1. The class must document precisely the effects of overriding any method. In other words, the class must document its self-use of overridable methods.
2. By convention, a method that invokes overridable methods contains a description of these invocations at the end of its documentation comment. The description begins with the phrase “This implementation”. This phrase should not be taken to indicate that the behavior may change from release to release.
3. To allow programmers to write efficient subclasses without undue pain, a class may have to provide hooks into its internal workings in the form of judiciously chosen protected methods or, in rare instances, protected fields. You should expose as few protected members as possible, because each one represents a commitment to an implementation detail.
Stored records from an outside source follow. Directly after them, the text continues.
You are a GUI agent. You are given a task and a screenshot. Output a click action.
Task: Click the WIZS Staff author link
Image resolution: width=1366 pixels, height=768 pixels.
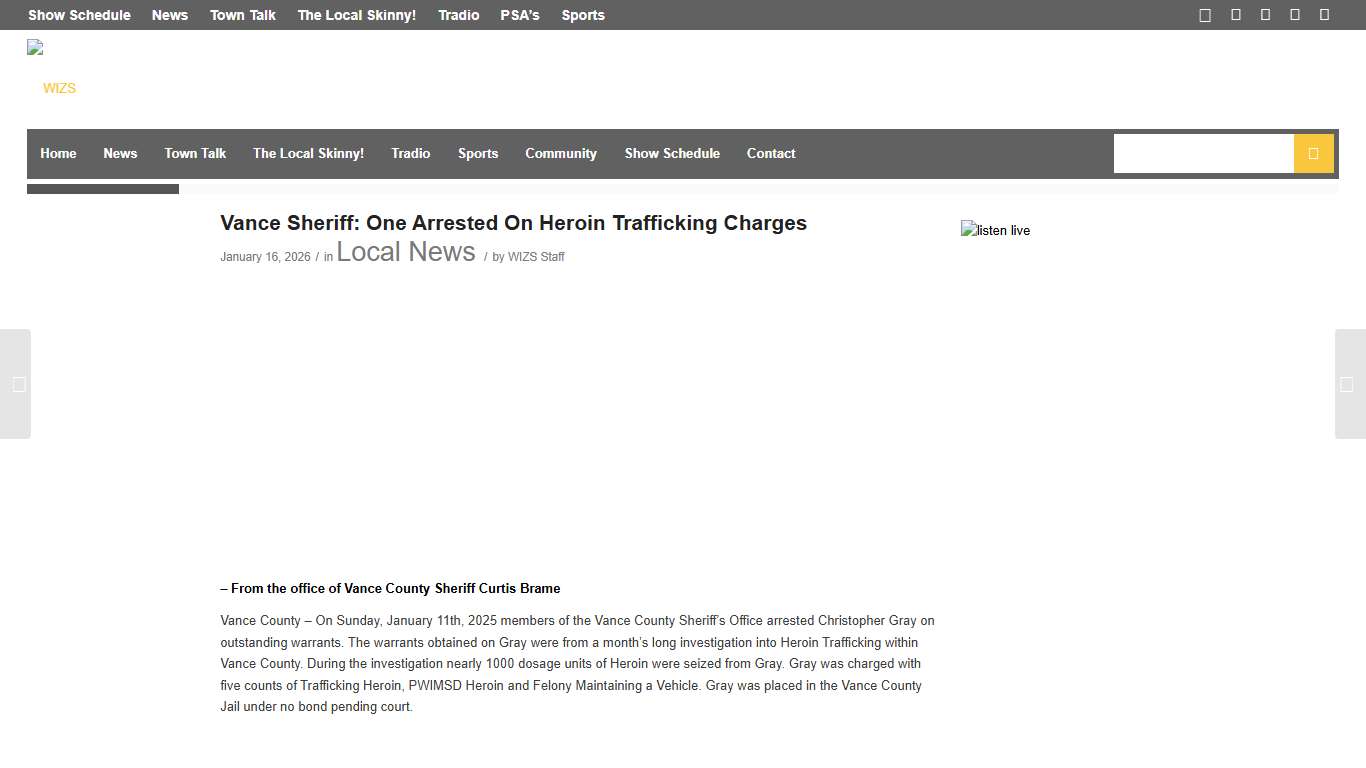(536, 256)
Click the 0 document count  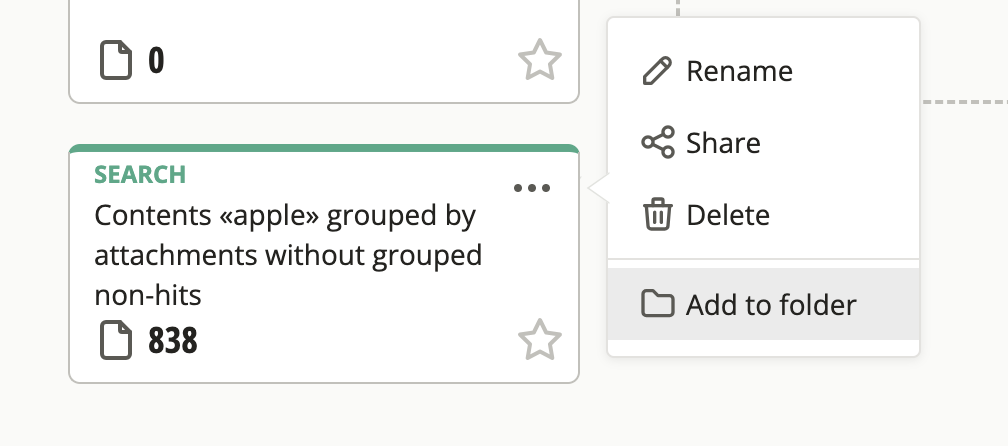pos(156,60)
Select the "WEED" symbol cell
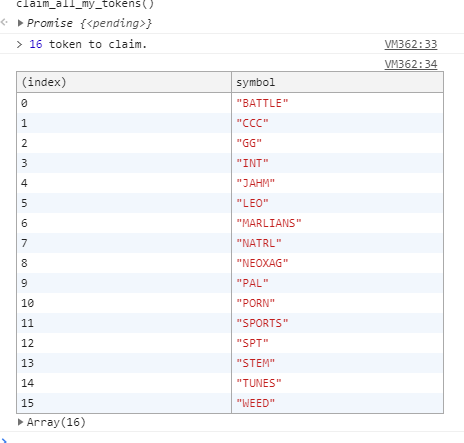This screenshot has height=443, width=464. pyautogui.click(x=337, y=403)
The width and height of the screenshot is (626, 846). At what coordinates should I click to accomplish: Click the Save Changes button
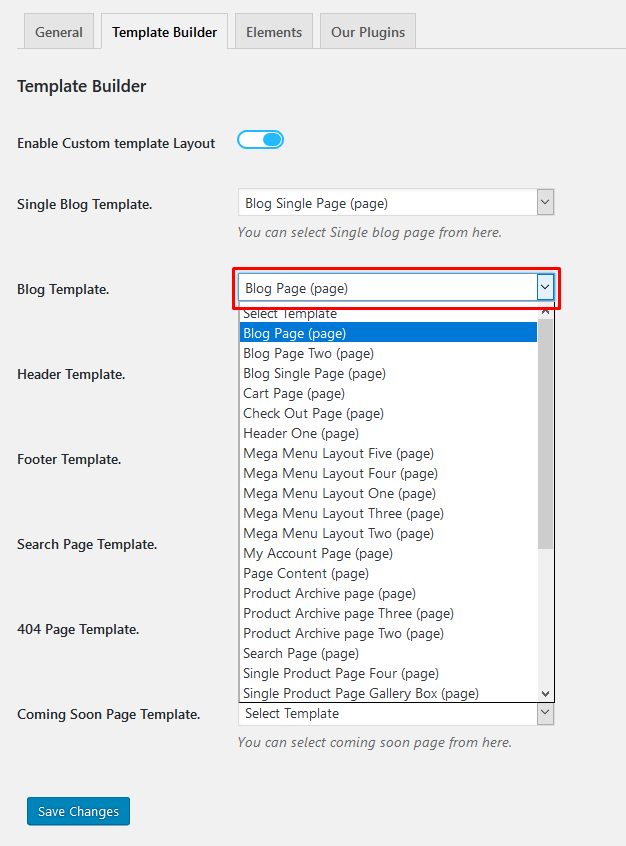[x=78, y=811]
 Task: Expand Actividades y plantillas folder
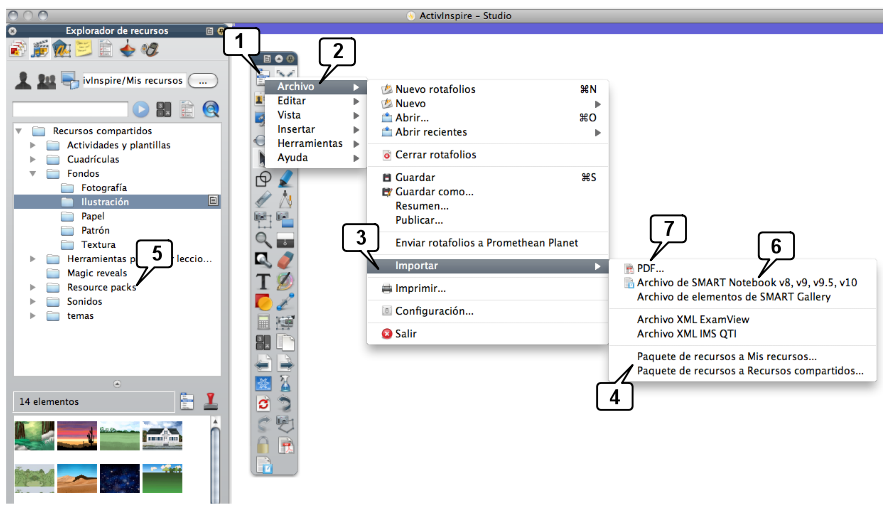pos(33,145)
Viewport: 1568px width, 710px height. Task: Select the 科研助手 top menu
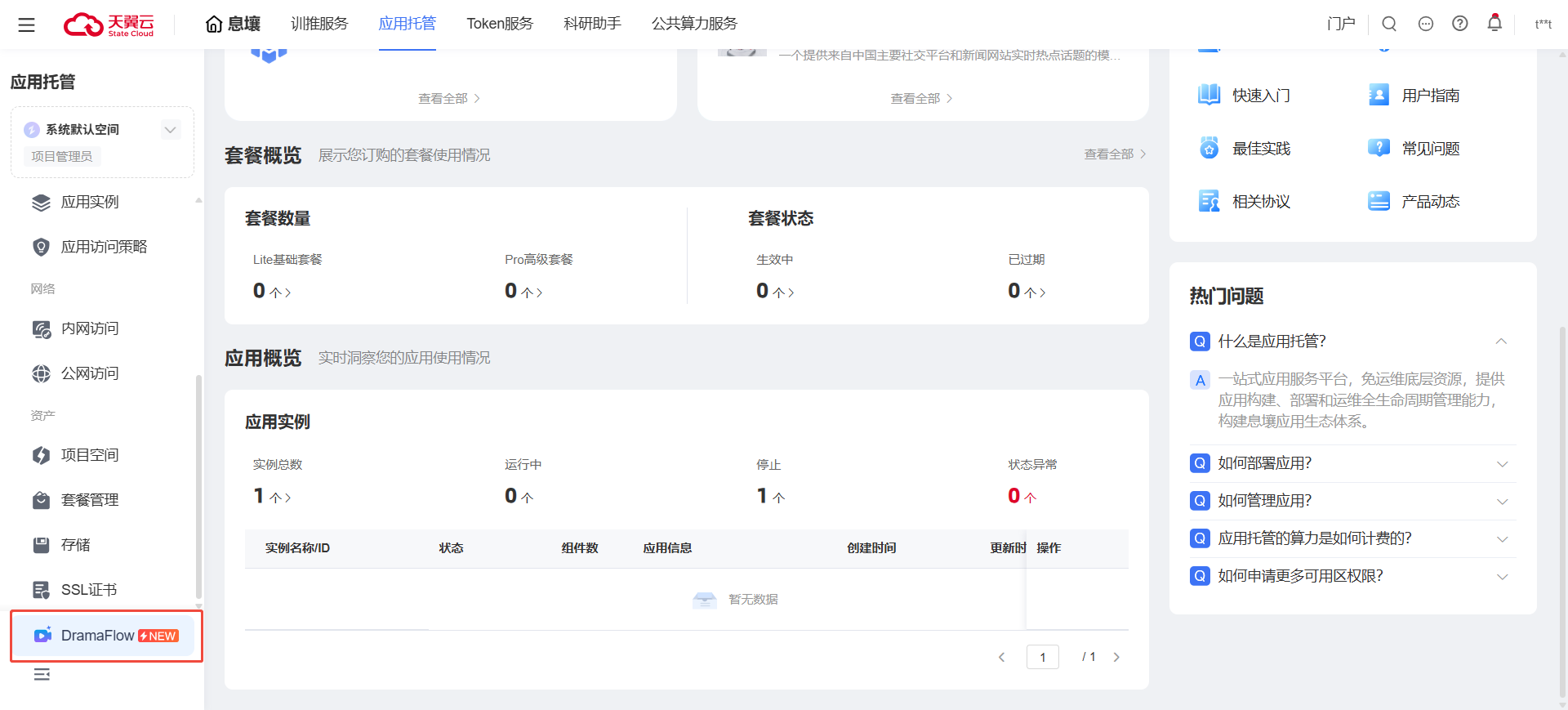592,24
4. The only way to test a class designed for inheritance is to write subclasses. Experience shows that three subclasses are usually sufficient to test an extendable class. One or more of these subclasses should be written by someone other than the superclass author.
5. Constructors must not invoke overridable methods, directly or indirectly. If you violate this rule, program failure will result. The superclass constructor runs before the subclass constructor, so the overriding method in the subclass will get invoked before the subclass constructor has run. If the overriding method depends on any initialization performed by the subclass constructor, the method will not behave as expected.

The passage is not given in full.